Thursday, August 2, 2012

I think that...

school from k-12 should be more like camp. The classes would be way smaller, or they would rotate early on. The teachers would start with staff training, and they would learn to love one another as family. The teachers should eat lunch with their students--on occasion offering to sit outside at a picnic table. The students should be allowed to chew gum, and stand up while they're doing their homework if that pleases them. The teacher would get to know each student on a personal basis. They would know the names of the child's pets. They would be able to point out a bully early on. They would play with them at recess. Class can be as fun as rock wall climbing, or canoeing... but it isn't to most kids.  They spend seven hours a day there.
But that's in a perfect world.
Me after an all-nighter, writing a paper for Psychology.

Tuesday, July 31, 2012

Sing a song for the good times that still lie ahead.




I had an excellent last two weeks of camp. I found myself in ways I've never before been able to do. I've felt the shaking body of a sobbing girl in my shoulder--truer tears than I've ever been entrusted with; than I've ever been responsible for catching. The tears from the loss of an uncle to the sensitive words of Michael, Oh Michael. Those words have played the strings of campers' and counselors' hearts for years.
"Some folks look back on a lifetime of yesterdays thinking of what might have been, while others they dwell on the thrill of today; they don't care if they lose or they win."
A fourteen year-old boy who has seen hardships I'll never know held my hand and cried. He said to me, "it doesn't matter that I'm going back to camp Sunday... A camp, Sunday... it isn't Waycross. Waycross is different. I'm not ready to go." And holding back my own tears I said, "I'm not ready either. But we've got next summer, and the next, and the next. That's what matters."

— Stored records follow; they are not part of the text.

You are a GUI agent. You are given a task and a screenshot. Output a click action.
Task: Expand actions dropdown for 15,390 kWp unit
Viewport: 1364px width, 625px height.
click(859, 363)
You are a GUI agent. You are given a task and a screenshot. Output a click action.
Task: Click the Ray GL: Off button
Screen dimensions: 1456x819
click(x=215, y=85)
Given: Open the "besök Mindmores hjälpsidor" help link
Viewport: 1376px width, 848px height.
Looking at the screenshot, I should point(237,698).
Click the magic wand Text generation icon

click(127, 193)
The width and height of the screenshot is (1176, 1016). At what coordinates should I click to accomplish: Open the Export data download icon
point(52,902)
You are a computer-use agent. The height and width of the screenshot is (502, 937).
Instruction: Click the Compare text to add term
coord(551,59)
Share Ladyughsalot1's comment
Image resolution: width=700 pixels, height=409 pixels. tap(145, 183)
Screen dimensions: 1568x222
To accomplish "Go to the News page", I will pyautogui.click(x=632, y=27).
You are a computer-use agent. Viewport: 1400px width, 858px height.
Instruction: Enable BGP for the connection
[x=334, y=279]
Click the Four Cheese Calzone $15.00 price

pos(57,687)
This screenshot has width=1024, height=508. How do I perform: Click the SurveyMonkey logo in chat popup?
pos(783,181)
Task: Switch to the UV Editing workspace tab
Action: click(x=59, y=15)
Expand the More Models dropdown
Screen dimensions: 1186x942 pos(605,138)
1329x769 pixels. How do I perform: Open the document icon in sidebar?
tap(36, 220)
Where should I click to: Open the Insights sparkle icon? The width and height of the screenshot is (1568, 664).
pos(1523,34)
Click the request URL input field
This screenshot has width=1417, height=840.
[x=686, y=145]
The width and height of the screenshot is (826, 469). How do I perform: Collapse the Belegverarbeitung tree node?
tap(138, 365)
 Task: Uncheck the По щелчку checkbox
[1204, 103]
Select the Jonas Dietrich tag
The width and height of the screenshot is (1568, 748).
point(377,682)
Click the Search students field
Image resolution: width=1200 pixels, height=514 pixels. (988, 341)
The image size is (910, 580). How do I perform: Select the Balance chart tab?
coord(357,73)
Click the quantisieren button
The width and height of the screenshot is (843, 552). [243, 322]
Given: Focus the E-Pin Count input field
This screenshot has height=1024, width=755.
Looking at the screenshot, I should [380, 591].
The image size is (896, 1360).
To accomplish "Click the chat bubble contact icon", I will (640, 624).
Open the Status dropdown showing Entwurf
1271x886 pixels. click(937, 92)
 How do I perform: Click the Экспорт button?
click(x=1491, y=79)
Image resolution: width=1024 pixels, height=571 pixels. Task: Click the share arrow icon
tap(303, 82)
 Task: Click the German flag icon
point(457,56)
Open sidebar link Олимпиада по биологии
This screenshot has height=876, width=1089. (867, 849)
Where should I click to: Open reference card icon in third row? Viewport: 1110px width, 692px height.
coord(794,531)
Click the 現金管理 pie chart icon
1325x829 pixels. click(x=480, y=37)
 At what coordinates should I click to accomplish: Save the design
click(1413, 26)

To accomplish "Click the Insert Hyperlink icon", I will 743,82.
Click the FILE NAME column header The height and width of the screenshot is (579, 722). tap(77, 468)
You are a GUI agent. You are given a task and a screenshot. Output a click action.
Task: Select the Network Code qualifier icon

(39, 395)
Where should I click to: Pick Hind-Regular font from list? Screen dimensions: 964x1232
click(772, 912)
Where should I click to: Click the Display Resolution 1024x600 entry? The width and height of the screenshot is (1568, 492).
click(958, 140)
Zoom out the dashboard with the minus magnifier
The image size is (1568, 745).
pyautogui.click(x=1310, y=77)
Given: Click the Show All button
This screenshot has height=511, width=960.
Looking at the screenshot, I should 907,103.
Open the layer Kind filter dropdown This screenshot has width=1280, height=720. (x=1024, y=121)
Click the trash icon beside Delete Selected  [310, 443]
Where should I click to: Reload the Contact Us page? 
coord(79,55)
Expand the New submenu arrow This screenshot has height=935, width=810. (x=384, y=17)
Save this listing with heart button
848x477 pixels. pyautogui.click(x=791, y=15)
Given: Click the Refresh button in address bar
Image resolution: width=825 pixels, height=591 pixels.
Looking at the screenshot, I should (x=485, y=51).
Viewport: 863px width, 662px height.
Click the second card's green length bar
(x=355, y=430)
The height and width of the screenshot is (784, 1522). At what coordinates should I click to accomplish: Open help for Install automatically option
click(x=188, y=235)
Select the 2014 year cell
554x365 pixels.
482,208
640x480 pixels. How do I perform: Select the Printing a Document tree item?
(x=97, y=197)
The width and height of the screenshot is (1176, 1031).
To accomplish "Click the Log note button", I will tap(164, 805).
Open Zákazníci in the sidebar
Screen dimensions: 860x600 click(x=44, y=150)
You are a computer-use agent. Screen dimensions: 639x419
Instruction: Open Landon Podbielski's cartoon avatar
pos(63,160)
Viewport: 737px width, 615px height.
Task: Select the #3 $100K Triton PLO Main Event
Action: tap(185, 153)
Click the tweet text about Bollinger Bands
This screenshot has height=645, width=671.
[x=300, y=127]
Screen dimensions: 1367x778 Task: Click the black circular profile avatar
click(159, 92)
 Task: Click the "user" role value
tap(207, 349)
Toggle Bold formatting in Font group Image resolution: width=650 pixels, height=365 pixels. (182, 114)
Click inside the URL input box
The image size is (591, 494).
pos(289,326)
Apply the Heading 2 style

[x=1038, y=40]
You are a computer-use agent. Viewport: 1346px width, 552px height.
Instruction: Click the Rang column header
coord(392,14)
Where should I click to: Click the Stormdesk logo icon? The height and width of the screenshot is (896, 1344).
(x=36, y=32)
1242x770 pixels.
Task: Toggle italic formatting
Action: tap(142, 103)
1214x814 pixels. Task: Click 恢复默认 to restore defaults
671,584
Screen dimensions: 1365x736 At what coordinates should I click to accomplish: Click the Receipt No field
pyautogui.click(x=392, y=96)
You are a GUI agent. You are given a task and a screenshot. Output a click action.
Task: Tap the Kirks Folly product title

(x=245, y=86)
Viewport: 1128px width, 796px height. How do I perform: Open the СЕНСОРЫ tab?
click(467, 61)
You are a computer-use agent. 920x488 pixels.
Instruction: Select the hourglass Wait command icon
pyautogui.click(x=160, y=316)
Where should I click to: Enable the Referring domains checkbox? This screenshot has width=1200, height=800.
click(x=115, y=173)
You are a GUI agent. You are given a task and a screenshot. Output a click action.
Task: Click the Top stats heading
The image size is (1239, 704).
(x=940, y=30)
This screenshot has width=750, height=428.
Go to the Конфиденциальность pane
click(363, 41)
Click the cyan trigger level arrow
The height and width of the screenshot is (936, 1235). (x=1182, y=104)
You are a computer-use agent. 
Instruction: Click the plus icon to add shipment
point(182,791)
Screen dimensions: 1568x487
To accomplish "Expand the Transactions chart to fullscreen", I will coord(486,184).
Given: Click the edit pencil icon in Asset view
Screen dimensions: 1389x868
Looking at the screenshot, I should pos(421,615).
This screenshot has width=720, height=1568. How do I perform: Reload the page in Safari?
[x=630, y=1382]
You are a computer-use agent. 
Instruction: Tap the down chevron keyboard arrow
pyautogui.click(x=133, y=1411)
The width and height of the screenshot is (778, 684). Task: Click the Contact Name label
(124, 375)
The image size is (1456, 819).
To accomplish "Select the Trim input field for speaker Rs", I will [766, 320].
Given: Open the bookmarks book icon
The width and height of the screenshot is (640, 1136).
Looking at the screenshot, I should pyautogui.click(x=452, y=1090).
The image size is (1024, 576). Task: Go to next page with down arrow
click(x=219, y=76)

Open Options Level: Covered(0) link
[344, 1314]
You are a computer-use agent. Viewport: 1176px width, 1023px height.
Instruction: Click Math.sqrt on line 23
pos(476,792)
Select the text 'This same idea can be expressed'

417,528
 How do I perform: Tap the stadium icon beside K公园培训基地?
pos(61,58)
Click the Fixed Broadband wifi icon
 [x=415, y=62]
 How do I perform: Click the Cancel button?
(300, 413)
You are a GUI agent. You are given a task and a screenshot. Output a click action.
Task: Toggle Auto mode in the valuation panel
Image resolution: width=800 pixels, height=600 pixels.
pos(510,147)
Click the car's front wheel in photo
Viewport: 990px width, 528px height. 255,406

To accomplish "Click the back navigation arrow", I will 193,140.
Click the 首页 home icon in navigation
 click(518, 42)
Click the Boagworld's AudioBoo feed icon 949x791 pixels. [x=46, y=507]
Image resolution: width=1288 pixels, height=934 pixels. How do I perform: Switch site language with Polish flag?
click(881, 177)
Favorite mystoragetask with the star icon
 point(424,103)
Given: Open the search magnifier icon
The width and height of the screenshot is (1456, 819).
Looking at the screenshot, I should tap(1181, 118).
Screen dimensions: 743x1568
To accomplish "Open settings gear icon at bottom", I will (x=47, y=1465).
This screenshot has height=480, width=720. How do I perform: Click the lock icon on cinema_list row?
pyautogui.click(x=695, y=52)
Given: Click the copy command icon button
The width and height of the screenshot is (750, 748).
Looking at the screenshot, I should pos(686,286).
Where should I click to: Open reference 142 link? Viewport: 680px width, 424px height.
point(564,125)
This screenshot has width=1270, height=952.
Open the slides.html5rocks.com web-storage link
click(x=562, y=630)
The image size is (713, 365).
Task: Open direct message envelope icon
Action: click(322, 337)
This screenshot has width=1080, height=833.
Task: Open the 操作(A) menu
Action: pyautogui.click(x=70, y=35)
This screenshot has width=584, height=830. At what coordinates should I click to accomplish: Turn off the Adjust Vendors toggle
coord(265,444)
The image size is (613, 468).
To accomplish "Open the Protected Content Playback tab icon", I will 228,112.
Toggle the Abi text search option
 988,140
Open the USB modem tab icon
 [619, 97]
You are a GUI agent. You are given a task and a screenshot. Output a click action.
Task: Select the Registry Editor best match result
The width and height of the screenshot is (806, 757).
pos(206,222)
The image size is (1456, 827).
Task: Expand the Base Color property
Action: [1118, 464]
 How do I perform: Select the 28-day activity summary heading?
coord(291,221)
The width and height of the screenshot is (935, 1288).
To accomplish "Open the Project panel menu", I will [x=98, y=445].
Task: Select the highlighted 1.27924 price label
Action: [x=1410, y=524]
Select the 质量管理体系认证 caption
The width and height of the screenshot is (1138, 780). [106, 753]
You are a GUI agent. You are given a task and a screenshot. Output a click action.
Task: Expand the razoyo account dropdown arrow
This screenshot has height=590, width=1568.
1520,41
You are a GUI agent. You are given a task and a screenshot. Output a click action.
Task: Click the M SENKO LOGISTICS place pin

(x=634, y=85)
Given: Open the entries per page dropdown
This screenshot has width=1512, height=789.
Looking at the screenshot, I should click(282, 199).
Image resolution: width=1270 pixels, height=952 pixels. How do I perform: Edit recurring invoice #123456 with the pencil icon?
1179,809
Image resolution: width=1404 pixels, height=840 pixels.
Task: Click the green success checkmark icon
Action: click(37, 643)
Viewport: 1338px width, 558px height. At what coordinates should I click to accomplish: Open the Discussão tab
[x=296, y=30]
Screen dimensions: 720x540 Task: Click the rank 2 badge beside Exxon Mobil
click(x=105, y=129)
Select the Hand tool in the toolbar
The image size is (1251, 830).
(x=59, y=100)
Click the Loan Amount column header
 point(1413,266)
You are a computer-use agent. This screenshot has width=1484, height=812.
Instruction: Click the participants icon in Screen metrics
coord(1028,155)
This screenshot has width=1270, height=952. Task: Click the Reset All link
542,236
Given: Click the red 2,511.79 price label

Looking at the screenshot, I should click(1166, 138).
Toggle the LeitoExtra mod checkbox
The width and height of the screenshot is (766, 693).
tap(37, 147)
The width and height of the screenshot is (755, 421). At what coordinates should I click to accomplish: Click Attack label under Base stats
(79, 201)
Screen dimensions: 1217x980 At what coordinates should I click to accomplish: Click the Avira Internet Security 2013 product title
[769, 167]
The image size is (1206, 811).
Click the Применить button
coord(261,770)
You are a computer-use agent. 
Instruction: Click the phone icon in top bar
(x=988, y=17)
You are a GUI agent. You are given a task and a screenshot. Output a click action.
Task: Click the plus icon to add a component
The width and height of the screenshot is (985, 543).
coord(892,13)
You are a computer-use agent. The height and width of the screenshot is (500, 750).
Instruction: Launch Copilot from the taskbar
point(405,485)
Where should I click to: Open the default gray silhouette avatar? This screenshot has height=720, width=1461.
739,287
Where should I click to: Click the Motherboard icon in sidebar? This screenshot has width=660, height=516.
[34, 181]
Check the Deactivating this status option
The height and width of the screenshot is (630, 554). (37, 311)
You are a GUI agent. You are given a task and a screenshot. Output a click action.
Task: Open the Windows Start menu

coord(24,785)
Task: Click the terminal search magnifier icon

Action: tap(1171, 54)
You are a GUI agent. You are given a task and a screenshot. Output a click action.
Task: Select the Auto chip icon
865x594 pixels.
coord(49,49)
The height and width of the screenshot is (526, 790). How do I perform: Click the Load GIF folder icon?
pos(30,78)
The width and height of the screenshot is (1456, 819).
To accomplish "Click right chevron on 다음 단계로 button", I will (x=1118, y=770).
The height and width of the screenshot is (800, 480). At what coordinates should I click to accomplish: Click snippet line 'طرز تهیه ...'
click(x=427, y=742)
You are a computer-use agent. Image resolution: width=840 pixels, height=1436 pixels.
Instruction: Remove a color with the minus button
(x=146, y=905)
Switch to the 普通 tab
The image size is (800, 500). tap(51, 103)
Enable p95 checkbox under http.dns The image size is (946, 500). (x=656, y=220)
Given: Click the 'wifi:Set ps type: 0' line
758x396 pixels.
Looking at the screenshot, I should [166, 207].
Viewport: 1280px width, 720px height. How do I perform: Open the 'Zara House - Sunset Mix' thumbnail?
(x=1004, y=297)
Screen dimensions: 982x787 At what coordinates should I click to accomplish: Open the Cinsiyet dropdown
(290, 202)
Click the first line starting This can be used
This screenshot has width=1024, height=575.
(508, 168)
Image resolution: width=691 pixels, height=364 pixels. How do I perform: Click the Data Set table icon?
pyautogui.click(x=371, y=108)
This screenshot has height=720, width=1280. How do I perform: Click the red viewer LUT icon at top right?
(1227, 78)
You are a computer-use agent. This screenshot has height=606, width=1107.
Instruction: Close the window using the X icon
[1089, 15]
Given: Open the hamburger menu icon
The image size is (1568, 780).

I brought Bri to Waycross. On the way home she said, "This has been the best summer of my life." That's it folks. Waycross has the arms to cradle the hearts of the hundreds who have danced to "will the circle be unbroken!" and swayed to "both sides now." It's a warmth we hold; a power we posses. We are One Body. We each make Waycross what it is: a haven for anyone willing to be vulnerable enough for that body to feel the genuineness in their hearts, to accept them and rejoice in their strengths.

I broke Friday night. I cried and cried. I just broke. During serenades I was useless. I didn't want to sing because I had no voice left anyway. But even more than that, I felt that lump in my throat. I knew that if I tried to make noise, my voice would break, and I would cry, and I wouldn't be able to stop. And that's what happened. I just sobbed. I kept thinking, "I'm just not ready. I can't do it yet." Things at home aren't awesome right now. My family is struggling with the loss of a parent, the metaphorical (and alarmingly possible) loss of my brother, and the intensity of my family's work. At Waycross, I was comfortable with my vulnerability to those matters. But I was safe there. At home things kept happening, but camp kept going--camp was still magic. I'm starting to learn that all those things are really all the same. Those little upsets are all the exact same. I can still live in a bubble, reflecting those painful things back to where they came. I can deal with them on my own time. And happiness is nothing more than a deep breath of sanity away.
Met an old friend on the street yesterday, got to talkin' bout days gone by. The summer camp stories we told made us laugh. But a campfire song made us cry.

"Setzen Sie fort, die offenen Fenster zu passieren"

or Keep passing the open windows. That's where my blog title came from. I also may get it as a tattoo... someday. In typewriter print. On my side. It's just perfect. It's the perfect metaphor.